*STORED DATA*
····················

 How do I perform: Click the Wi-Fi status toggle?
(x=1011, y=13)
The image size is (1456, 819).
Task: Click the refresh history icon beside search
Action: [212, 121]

····················

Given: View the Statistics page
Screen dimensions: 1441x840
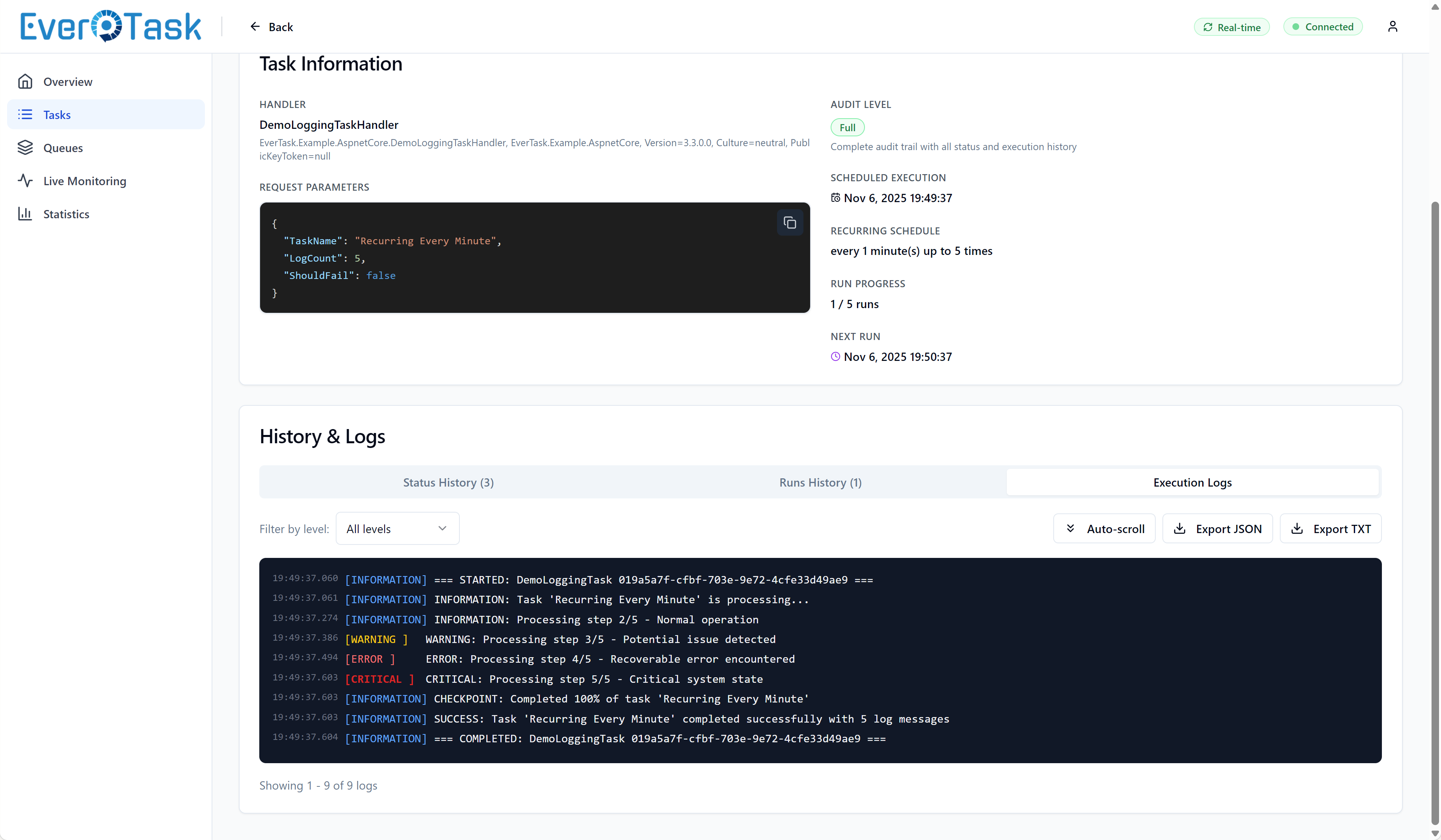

····················

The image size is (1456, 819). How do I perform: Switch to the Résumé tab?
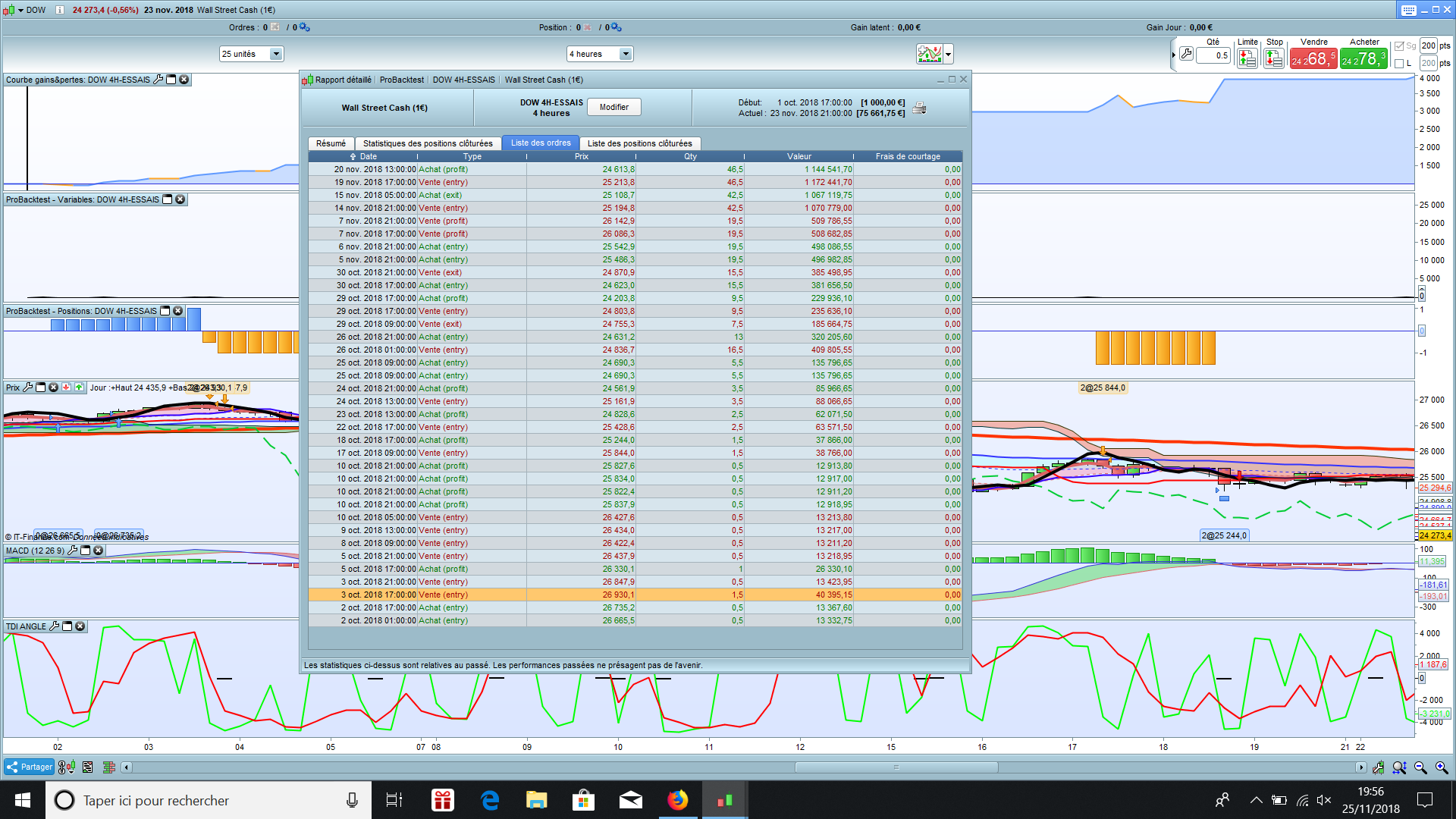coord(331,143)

····················

*EXERCISE BRIEF*
Retype exactly the span of lines from the one with "Given: View the Statistics page" through the one with "Screen dimensions: 1441x840"; include both ends and omit the rest of the material.

*RESULT*
Given: View the Statistics page
Screen dimensions: 1441x840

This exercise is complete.